Spilling multi-word virtual registers

Does anybody have any tips for generating spills/reloads for large
non-vector registers?

I'm working on a back end for a DSP architecture that has accumulator
registers that are too large to be spilled or reloaded with a single
instruction. All of their bits can be accessed in word-size chunks via
three sub-registers (low, high, and ext). So loading or storing one
requires three instructions: one for each sub-register.

For quite a while now, my implementation of loadRegFromStackSlot() and
storeRegToStackSlot() has assumed that it would only receive physical
registers, which makes it fairly straight-forward. They generate three
memory instructions, calling TargetRegisterInfo::getSubReg() to get the
sub-register operand for each of them.

So it was a rude awakening when a test program resulted in a _virtual_
register being passed into loadRegFromStackSlot() (via
LiveIntervals::tryFoldMemoryOperand() if it matters). Obviously I need
to make some changes. But what?

A couple options immediately come to mind:

1. Generate INSERT_SUBREG/EXTRACT_SUBREG machine instructions in
loadRegFromStackSlot() and storeRegToStackSlot() to handle virtual
registers. Will this work? Is it safe to create additional virtual
register from these methods?

2. Emit a single pseudo-instruction for large loads and stores and use a
custom pass to expand it to multiple instructions after register
allocation.

Any other suggestions?

-Ken

This is quite simple to handle. A register MachineOperand has a subreg field for this purpose. It is used to pick out subregisters of a virtual register.

For a physical register:

  MO.setReg(TRI.getSubReg(Reg, SubIdx));

For a virtual register:

  MO.setReg(Reg);
  MO.setSubReg(SubIdx);

If you are using BuildMI, the subreg is passed as the third argument to addReg().

The register allocator (rewriter to be exact) will clear the subreg field when substituting the allocated physical register.

Note that a physical register operand may not have a subreg. It must be 0.

/jakob

On Tuesday, July 20, 2010 4:04 PM, Jakob Stoklund Olesen

> Does anybody have any tips for generating spills/reloads for large
> non-vector registers?
> [snip]

This is quite simple to handle. A register
MachineOperand has a subreg field for this
purpose. It is used to pick out subregisters
of a virtual register.

Thanks, Jakob. That indeed was a simple fix.
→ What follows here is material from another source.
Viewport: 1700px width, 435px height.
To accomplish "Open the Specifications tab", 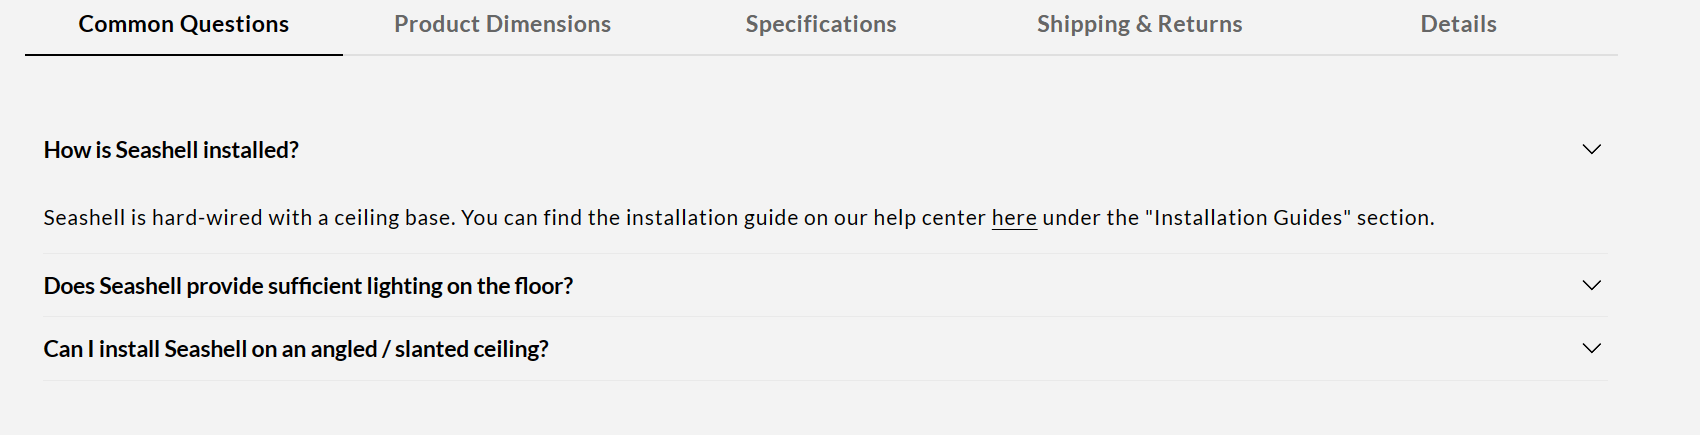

The register allocator (rewriter to be exact)
will clear the subreg field when substituting
the allocated physical register.

Speaking of the rewriter, I've had some problems recently where the
rewriter replaces the last of the three load instructions with a COPY
instruction because isLoadFromStackSlot() returns the same frame index
for all three load. For example,

  load a.l, <fi#n>, 0 load a.l, <fi#n>, 0
  load a.h <fi#n>, 1 ===> load a.h, <fi#n>, 1
  load a.e <fi#n>, 3 move a.e, a.l

I quickly hacked around the problem by returning a frame index only for
the loads of the low sub-register (returning 0 for the rest), but I'm
sure this isn't the best solution. Is there a simple way to avoid the
replacement while still reporting the actual frame index for all of the
load instructions?

-Ken

Yeah, the target hooks are not really prepared for dealing with subregisters, and the rewriter doesn't really expect multiple instructions to be inserted by the hooks.

To be safe, you should probably only return true from isLoadFromStackSlot when the instruction loads the whole stack slot. That is, the offset is zero, and the stack slot size matches the register size.

If you need the rewriter to be able to undo a stack slot load/store, you will have to create pseudo-instructions for accumulator loads and stores. Compare the ARMExpandPseudoInsts pass.

We are working towards a design where we don't need these rewriter shenanigans. In fact, the trivial rewriter will be used instead.

This seems to result in dead frame indices being passed to
eliminateFrameIndex(). I'm currently handling these by removing the
load/store instructions in which they appear. I haven't found any errors
in the code that gets generated so far, but I also notice that none of
the other back ends seem to have any special logic to handle dead slots
in eliminateFrameIndex(). Should I be concerned?

-Ken

I am not sure. Why are there instructions referencing dead spill slots?

/jakob